Re: A worst case for qsort

From: Peter Geoghegan <pg(at)heroku(dot)com>
To: Robert Haas <robertmhaas(at)gmail(dot)com>
Cc: Pg Hackers <pgsql-hackers(at)postgresql(dot)org>
Subject: Re: A worst case for qsort
Date: 2014-08-07 17:16:15
Message-ID: CAM3SWZRkSUYe9bpY9ZVxCH7ogEwHfR6OCH2E1KEMjFemSciQQw@mail.gmail.com
Views: Raw Message | Whole Thread | Download mbox | Resend email
Thread:
Lists: pgsql-hackers

On Thu, Aug 7, 2014 at 8:07 AM, Robert Haas <robertmhaas(at)gmail(dot)com> wrote:
> So here. You may not agree that the mitigation strategies for which
> others are asking for are worthwhile, but you can't expect everyone
> else to agree with your assessment of which cases are likely to occur
> in practice. The case of a cohort of strings to be sorted which share
> a long fixed prefix and have different stuff at the end does not seem
> particularly pathological to me. It doesn't, in other words, require
> an adversary: some real-world data sets will look like that. I will
> forebear repeating examples I've given before, but I've seen that kind
> of thing more than once in real data sets that people (well, me,
> anyway) actually wanted to put into a PostgreSQL database. So I'm
> personally of the opinion that the time you've put into trying to
> protect against those cases is worthwhile. I understand that you may
> disagree with that, and that's fine: we're not all going to agree on
> everything.

I actually agree with you here. Sorting text is important, so we
should spend a lot of time avoiding regressions. Your example is
reasonable - I believe that people do that to a non-trivial degree.
The fact is, I probably can greatly ameliorate that case.
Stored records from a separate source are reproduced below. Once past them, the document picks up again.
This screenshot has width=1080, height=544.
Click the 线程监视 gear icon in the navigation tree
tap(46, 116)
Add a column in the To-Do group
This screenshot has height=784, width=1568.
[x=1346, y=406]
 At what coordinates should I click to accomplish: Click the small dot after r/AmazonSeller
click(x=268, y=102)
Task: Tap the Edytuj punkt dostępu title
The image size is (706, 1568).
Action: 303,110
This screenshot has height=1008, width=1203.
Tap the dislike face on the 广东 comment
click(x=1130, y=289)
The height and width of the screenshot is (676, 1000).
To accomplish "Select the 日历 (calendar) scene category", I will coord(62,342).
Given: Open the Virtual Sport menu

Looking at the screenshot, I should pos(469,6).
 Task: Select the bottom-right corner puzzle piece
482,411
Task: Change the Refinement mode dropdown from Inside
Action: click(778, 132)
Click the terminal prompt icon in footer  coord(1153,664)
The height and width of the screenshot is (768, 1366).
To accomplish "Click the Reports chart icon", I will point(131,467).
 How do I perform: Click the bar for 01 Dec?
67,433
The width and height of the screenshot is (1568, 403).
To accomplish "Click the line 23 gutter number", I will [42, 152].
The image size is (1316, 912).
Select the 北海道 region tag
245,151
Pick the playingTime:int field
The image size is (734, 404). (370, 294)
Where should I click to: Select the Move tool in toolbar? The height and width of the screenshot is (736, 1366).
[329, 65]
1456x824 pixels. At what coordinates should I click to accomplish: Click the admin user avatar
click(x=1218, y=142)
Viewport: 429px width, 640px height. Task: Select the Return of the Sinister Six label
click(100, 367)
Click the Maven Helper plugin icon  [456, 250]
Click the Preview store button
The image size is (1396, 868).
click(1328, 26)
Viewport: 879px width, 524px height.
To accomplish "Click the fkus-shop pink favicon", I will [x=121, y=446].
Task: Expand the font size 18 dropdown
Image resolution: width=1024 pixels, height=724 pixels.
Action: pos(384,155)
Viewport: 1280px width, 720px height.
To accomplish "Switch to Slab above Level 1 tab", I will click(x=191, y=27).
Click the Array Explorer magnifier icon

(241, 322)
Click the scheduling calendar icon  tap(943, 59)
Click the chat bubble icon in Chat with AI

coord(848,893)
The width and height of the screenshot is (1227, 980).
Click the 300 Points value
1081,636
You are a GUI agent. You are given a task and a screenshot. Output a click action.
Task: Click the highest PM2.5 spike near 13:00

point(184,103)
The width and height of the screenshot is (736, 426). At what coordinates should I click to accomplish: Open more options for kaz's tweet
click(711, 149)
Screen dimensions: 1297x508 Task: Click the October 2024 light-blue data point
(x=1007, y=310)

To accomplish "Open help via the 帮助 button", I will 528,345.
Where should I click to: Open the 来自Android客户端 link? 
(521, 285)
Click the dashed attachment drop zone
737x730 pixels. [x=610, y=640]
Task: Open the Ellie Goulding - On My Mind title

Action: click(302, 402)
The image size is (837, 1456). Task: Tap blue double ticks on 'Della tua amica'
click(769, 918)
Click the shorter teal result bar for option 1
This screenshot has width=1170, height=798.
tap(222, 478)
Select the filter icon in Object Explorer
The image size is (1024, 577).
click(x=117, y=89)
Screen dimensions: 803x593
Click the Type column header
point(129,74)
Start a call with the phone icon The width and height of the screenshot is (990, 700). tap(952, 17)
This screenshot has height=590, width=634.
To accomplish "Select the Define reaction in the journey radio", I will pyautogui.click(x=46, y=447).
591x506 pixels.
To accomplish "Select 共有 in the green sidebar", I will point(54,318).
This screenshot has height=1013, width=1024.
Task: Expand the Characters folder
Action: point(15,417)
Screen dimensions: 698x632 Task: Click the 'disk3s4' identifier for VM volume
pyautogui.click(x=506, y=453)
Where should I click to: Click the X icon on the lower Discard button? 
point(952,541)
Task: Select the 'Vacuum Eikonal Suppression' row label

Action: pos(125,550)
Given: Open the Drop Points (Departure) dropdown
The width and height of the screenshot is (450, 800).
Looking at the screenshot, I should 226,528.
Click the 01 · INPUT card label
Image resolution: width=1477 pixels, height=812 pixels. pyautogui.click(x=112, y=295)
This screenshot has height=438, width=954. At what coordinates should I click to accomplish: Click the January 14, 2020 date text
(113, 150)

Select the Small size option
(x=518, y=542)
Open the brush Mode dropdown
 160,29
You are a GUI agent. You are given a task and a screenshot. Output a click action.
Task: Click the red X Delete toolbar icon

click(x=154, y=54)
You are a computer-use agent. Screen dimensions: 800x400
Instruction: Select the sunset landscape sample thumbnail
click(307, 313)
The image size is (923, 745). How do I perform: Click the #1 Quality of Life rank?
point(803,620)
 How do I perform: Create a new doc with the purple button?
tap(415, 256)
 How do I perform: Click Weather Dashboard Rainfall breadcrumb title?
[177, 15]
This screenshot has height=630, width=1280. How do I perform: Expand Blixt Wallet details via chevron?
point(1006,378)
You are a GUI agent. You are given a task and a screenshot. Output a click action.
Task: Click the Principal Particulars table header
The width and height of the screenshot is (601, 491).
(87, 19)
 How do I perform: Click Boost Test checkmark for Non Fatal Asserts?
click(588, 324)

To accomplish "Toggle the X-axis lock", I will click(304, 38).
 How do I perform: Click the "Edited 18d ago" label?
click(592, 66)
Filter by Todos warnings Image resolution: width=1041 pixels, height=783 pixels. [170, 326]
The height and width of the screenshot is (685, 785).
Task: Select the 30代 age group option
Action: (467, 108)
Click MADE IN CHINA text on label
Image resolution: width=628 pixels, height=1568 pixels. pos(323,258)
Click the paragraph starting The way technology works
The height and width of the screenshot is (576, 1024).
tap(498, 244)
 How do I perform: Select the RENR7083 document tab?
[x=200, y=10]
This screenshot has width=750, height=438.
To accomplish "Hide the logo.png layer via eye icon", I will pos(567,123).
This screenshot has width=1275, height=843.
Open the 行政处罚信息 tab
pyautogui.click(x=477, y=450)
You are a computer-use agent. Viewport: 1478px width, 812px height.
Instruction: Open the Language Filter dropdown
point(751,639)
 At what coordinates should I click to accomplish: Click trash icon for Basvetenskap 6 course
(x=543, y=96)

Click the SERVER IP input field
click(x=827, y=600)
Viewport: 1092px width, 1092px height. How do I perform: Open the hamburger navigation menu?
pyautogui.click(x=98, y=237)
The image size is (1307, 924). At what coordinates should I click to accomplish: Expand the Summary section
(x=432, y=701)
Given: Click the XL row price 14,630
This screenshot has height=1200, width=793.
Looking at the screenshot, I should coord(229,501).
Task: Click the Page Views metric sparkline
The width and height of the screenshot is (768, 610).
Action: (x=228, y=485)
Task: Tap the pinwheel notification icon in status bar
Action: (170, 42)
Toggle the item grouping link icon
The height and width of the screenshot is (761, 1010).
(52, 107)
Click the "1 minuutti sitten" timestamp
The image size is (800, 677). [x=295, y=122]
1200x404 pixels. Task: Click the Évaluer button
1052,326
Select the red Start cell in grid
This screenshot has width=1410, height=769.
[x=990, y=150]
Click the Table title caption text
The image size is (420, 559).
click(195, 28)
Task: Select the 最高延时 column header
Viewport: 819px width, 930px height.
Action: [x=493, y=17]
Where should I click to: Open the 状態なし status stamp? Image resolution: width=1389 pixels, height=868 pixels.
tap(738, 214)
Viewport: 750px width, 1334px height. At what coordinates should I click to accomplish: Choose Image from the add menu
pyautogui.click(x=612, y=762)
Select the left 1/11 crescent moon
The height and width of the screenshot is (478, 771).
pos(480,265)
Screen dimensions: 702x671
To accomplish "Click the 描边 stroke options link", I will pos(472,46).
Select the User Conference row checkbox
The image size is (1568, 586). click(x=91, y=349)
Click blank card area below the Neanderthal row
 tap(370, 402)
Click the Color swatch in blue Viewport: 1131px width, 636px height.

However, to
give an example of a case I have less sympathy for, I'll name the case
you mention, *plus* the strings are already in logical order, and so
our qsort() can (dubiously) take advantage of that, so that there is a
1:1 ratio of wasted strxfrm() calls and strcoll() tie-breaker calls.
There might be other cases like that that crop up.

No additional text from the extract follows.